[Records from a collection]
#####
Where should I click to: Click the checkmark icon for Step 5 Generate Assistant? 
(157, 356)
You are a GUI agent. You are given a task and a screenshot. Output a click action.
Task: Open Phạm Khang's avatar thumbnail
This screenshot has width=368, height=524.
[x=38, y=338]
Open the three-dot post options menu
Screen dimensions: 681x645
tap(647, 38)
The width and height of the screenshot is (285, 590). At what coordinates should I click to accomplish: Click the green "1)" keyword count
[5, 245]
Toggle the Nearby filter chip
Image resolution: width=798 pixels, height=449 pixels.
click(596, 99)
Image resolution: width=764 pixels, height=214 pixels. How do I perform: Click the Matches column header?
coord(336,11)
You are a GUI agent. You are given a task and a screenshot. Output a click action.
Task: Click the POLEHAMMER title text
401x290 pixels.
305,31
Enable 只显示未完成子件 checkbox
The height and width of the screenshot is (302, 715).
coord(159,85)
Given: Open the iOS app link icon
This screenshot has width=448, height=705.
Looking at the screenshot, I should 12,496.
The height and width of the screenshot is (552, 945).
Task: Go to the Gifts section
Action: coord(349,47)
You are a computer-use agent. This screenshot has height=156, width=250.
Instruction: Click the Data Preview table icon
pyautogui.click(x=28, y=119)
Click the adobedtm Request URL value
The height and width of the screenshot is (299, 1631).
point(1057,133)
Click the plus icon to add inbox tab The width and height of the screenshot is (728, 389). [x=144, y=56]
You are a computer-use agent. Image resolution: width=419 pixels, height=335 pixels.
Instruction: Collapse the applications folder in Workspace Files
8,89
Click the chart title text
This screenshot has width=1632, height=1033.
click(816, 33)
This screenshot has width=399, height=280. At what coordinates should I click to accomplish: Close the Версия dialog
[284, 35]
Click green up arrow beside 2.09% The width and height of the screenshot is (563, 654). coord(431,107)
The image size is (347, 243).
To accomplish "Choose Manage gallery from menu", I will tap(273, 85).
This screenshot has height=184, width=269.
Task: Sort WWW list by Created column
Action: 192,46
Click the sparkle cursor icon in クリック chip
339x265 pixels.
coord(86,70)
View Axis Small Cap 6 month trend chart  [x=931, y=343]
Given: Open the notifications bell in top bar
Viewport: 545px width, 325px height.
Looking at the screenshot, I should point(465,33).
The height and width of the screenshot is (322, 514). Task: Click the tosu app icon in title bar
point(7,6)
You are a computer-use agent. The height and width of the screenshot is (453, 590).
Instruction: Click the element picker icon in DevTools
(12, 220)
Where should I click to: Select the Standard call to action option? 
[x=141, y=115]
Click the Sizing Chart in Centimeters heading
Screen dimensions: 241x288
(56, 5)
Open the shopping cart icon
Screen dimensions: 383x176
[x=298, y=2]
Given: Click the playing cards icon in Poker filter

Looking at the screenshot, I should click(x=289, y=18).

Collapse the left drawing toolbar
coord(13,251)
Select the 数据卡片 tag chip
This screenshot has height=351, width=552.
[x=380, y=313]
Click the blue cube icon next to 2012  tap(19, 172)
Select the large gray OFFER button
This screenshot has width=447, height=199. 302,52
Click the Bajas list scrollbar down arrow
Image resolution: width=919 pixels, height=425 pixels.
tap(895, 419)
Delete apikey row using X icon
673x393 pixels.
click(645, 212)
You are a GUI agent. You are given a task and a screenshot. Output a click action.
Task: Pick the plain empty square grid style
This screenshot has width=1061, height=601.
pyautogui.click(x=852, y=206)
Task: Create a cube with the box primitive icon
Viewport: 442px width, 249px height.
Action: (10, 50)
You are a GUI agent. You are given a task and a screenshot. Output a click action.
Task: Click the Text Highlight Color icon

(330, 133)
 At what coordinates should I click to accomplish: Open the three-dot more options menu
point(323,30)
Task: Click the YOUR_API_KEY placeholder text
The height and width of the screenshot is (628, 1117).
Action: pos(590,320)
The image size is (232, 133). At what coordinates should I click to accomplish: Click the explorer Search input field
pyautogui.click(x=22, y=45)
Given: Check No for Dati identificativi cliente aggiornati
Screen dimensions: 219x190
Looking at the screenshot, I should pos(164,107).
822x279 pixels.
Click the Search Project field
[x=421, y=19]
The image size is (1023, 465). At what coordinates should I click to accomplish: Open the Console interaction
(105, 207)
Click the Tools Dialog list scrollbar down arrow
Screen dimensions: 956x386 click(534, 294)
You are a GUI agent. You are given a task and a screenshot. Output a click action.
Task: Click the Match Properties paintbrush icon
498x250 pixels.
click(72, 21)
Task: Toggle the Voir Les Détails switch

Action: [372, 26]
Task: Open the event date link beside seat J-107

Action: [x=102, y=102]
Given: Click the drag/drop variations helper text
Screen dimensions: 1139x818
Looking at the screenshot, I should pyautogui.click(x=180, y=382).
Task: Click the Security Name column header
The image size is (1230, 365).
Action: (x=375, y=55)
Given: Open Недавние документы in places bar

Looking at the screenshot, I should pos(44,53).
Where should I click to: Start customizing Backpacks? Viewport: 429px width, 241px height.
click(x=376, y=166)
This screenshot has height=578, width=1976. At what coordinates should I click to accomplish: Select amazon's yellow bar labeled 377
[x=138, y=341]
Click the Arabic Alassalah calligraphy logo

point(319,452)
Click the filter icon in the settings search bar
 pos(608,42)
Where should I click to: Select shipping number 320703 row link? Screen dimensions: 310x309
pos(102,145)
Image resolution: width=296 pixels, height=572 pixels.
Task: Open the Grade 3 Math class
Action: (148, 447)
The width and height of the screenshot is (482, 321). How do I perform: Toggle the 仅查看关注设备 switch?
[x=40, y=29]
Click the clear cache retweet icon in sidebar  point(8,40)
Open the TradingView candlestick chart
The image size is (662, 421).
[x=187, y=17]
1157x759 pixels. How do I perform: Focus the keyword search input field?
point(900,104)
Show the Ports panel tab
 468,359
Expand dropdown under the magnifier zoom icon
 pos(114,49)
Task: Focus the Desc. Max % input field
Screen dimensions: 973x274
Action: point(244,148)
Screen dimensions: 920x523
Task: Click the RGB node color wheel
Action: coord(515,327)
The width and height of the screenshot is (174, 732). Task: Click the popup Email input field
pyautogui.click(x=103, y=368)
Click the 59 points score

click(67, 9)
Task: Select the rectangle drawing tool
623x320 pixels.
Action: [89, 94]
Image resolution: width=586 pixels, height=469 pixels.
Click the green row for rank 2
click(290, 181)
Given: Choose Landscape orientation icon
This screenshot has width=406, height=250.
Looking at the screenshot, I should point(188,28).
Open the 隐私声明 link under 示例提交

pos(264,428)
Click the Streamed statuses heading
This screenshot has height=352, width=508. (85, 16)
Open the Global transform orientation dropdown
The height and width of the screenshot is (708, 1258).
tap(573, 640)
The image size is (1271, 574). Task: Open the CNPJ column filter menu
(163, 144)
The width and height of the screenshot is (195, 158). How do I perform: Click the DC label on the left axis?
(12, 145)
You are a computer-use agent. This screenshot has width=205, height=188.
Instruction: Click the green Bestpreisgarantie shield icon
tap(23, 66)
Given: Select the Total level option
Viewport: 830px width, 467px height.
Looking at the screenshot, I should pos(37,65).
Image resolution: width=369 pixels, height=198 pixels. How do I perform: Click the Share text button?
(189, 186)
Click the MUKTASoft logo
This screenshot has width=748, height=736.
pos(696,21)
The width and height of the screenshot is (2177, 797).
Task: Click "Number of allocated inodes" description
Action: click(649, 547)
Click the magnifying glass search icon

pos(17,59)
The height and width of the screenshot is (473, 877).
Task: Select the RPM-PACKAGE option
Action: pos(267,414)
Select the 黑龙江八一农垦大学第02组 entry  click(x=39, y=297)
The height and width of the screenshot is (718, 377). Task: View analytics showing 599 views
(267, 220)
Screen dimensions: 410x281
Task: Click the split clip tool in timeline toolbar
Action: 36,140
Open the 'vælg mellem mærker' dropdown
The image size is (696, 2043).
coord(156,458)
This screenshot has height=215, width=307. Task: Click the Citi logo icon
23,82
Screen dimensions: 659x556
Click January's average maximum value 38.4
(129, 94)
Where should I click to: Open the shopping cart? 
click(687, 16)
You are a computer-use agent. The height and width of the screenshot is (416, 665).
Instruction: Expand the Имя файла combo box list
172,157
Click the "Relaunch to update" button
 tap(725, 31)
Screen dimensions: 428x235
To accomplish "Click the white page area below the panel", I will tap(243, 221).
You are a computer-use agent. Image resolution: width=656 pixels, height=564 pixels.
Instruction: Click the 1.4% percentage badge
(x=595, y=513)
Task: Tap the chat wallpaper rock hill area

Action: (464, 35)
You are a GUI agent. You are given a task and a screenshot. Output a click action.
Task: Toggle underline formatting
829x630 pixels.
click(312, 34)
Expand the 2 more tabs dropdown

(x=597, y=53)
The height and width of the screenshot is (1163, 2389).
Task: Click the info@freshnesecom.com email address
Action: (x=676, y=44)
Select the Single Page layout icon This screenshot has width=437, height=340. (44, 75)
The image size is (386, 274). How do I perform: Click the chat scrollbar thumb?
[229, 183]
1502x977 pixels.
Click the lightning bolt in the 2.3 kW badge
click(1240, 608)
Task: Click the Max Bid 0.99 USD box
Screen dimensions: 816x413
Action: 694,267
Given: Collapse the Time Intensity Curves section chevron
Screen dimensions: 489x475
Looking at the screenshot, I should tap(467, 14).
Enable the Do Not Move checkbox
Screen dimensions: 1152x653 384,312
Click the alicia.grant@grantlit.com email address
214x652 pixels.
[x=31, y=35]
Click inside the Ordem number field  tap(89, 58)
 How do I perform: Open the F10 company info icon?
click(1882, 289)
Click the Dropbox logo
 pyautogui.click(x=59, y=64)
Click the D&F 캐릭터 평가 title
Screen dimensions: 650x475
#####
**Instructions to follow**
Read through the entries and copy every line that includes "computer".

**Completed task**
You are a computer-use agent. This screenshot has height=156, width=250.
You are a computer-use agent. Image resolution: width=419 pixels, height=335 pixels.
You are a computer-use agent. The height and width of the screenshot is (453, 590).
You are a computer-use agent. This screenshot has width=205, height=188.
You are a computer-use agent. The height and width of the screenshot is (416, 665).
You are a computer-use agent. Image resolution: width=656 pixels, height=564 pixels.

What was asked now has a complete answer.